College Students Are Sharing Rooms with Black Mold
by Lizzy Hermosilla ‘23
Black mold can be easily detected with its musty and earthy smell along with its black spores that can appear on everything from walls to shoes. For the mold to thrive all that is necessary is moisture and a nice dark place. Many college campuses have had infrastructure issues like crumbling walls, mold, infestations, and flooding especially in older dorm buildings. However, with the recent outbreak of mold-related illnesses on many college campuses the main focus is on how different universities’ housing and maintenance organizations have ignored and dismissed many students’ pleas for relocation or mold fumigation efforts.
Cases of black mold and its related illnesses have been found on college campuses like Duke, Villanova, and the University of Florida along with many local schools such as George Washington University (GW), and Howard University. The cases of black mold infestations resulted in the evacuation and relocation of many students from residence halls, and most notably a sit-in protest outside of Howard’s Blackburn University Center.
At GW mold was found in more than ten different on-campus living quarters, including Townhouse Row, a set of eight fraternity and sorority houses, along with Shenkman, Amsterdam, and Guthridge residence halls. Many students reported ear and eye infections, coughing, vomiting, flu-like symptoms, and headaches all while testing negative for both the flu and Covid-19.
One GW student, Helena Balch, told the GW Hatchet of a constant leak that caused water to pool at her desk while she resided on Townhouse Row. Despite no mold being found in Balch’s sorority house, she was potentially exposed to black mold over the summer while living in Shenkman Hall. That potential exposure along with the poor air quality that was reported by the University made not only Balch but many of her sorority sisters sick. Over 200 Townhouse Row students would eventually be evacuated with similar flu-like symptoms found to be a cause of black mold exposure.
“Sophomore Luc Saint-Genies experienced itchy eyes and a cough for about a week after moving into his Shenkman Hall unit last month. After he received treatment for an infection and cold-like symptoms at the Colonial Health Center (CHC), he said he and his roommates found what appeared to be mold in the vents around their stove,” reported the GW Hatchet, George Washington University’s student led newspaper. Saint-Genies reported that a CHC nurse told him his symptoms were due to black mold exposure and relocation was recommended. When requesting an alternate place to live from the Campus Living and Residential Education office, Saint-Genies and his roommate were reportedly dismissed and left to find alternate housing themselves until officials eventually granted him and his roommate housing a week later.

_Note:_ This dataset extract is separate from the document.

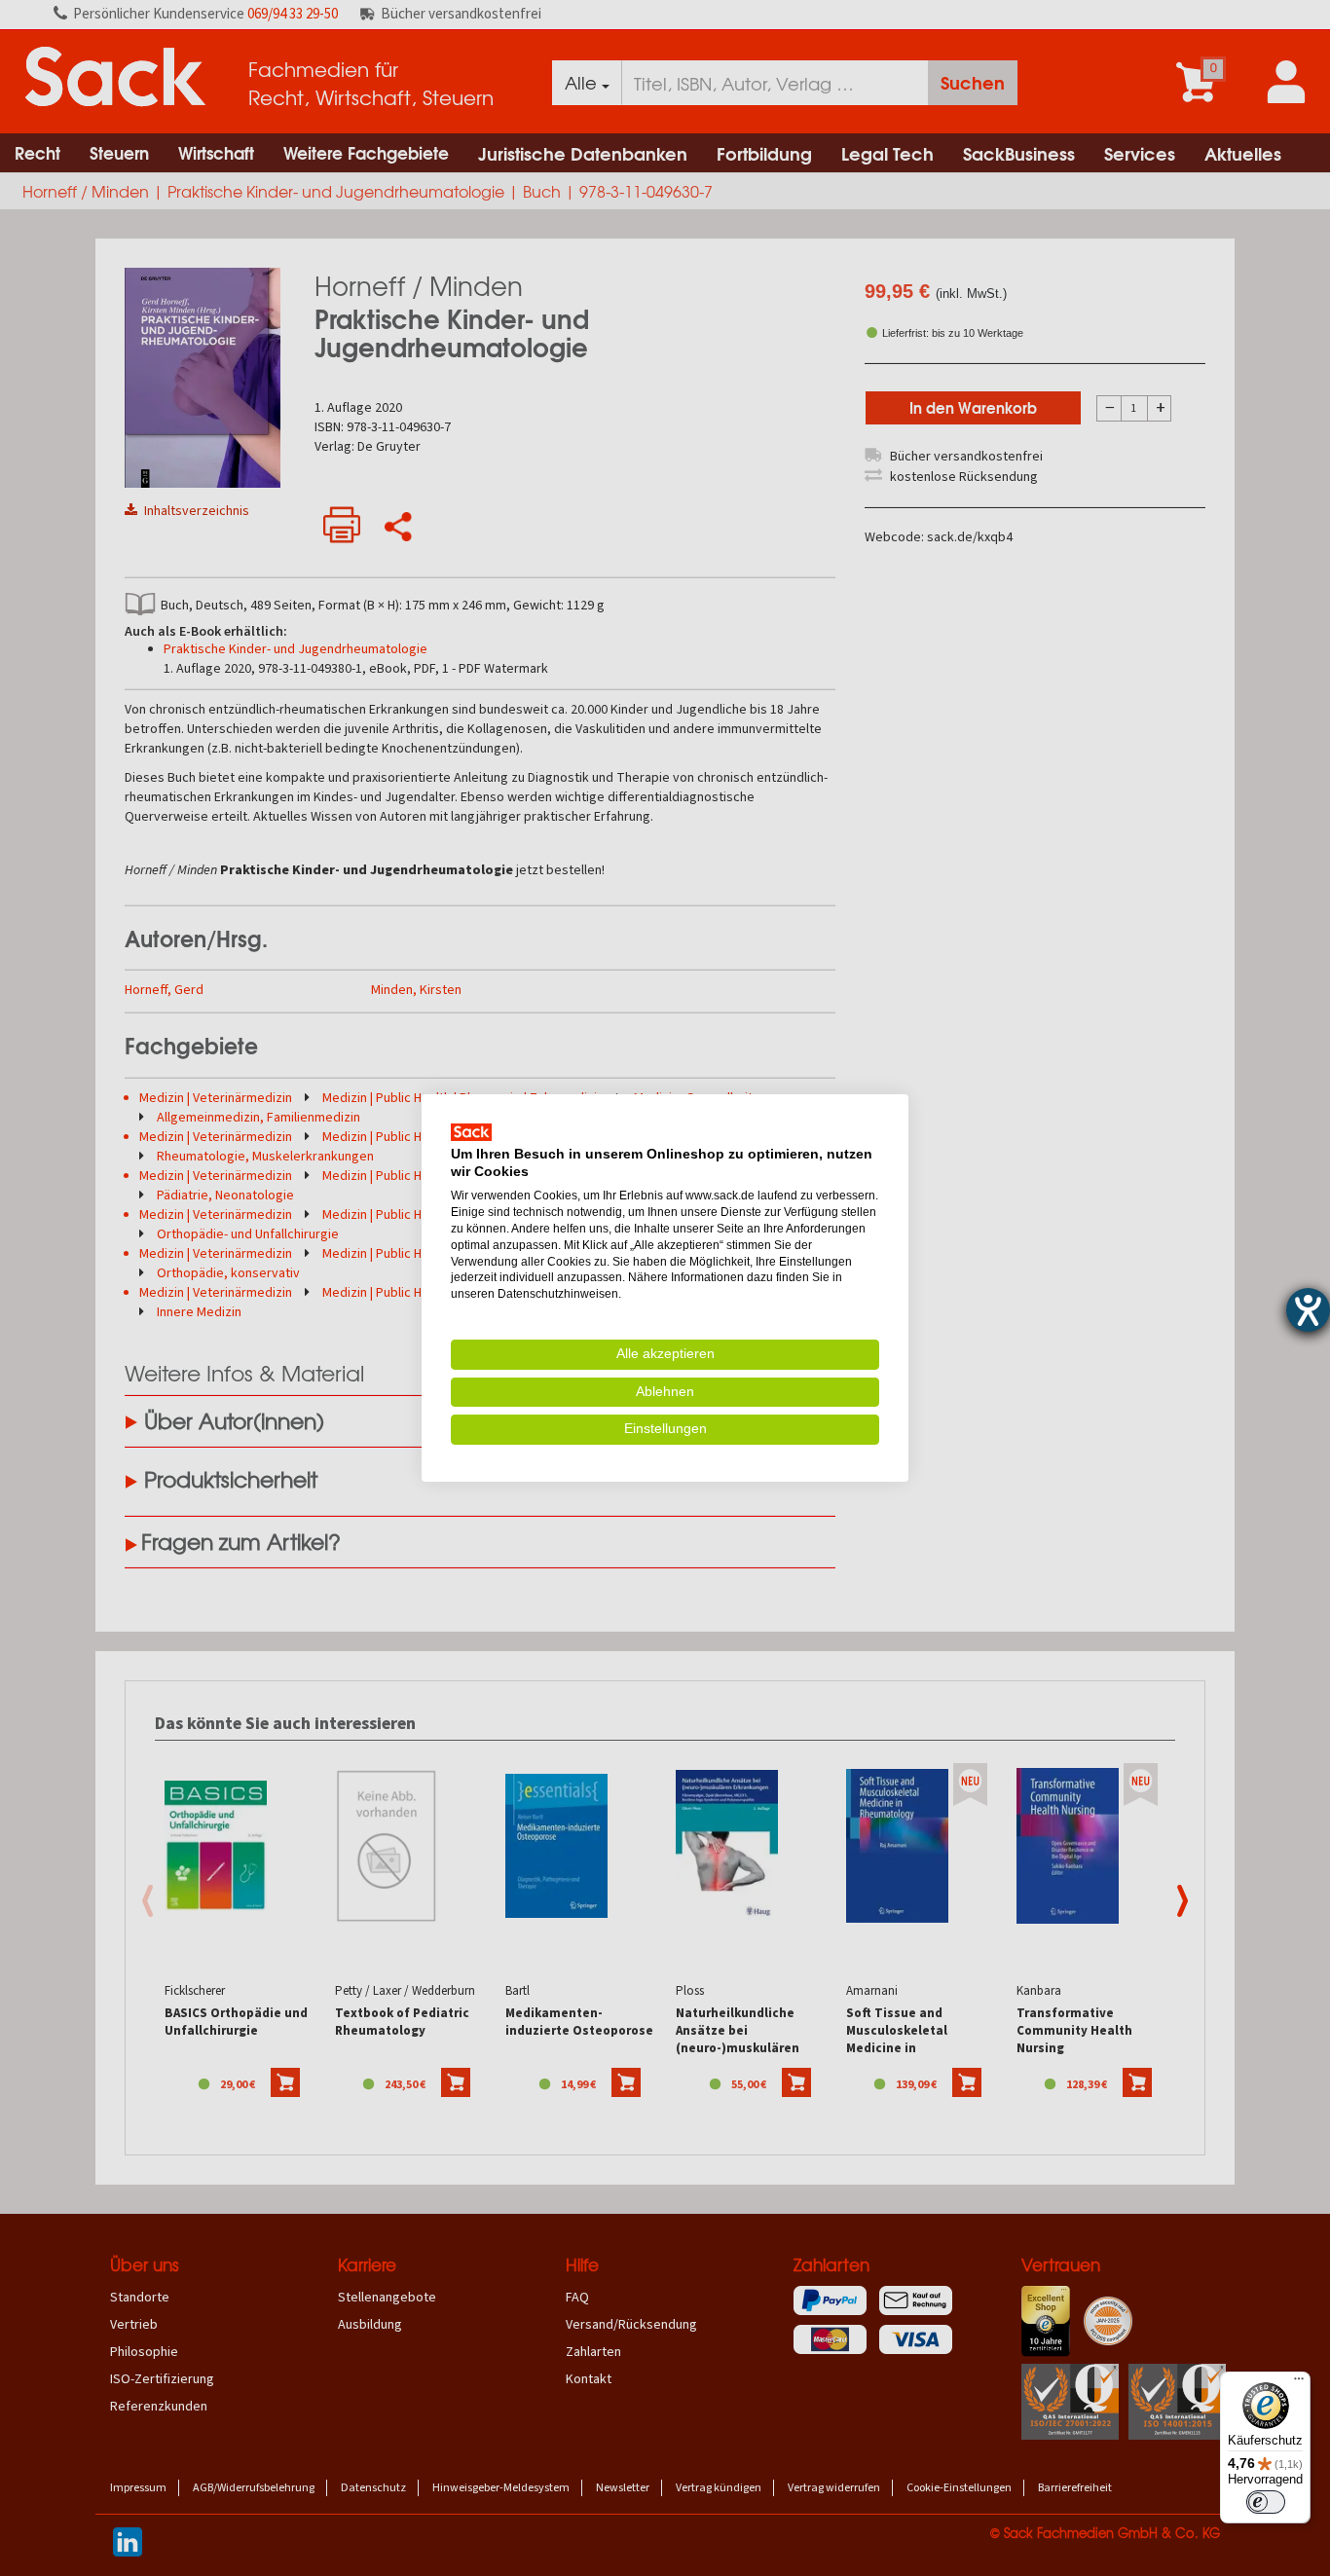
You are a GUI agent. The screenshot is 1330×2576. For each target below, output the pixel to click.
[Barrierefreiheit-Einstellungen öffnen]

Saint-Genies was just one of 75 GW students who have filed forms to eradicate the mold growth from their dorm. Other students also reported campus maintenance staff disregarding calls to clean mold spores along with pore jobs in efforts to remove the affected areas.
Howard University had a very similar black mold problem coupled with cockroach infestations and flooding. This led many students to conduct a sit-in protest drawing the attention of national news publications like CNN, and the support of Rev. Jesse Jackson, Rev. William Barber II and Martin Luther King III.
Black mold has yet to kill someone this year on a college campus but two years ago in 2019, University of Maryland freshman Olivia Paregol died of complications due to black mold exposure in her on campus housing in Elkton Hall. “The family is seeking a total of $100.4 million in damages from the university and former officials for wrongful death,” stated the Washington Post.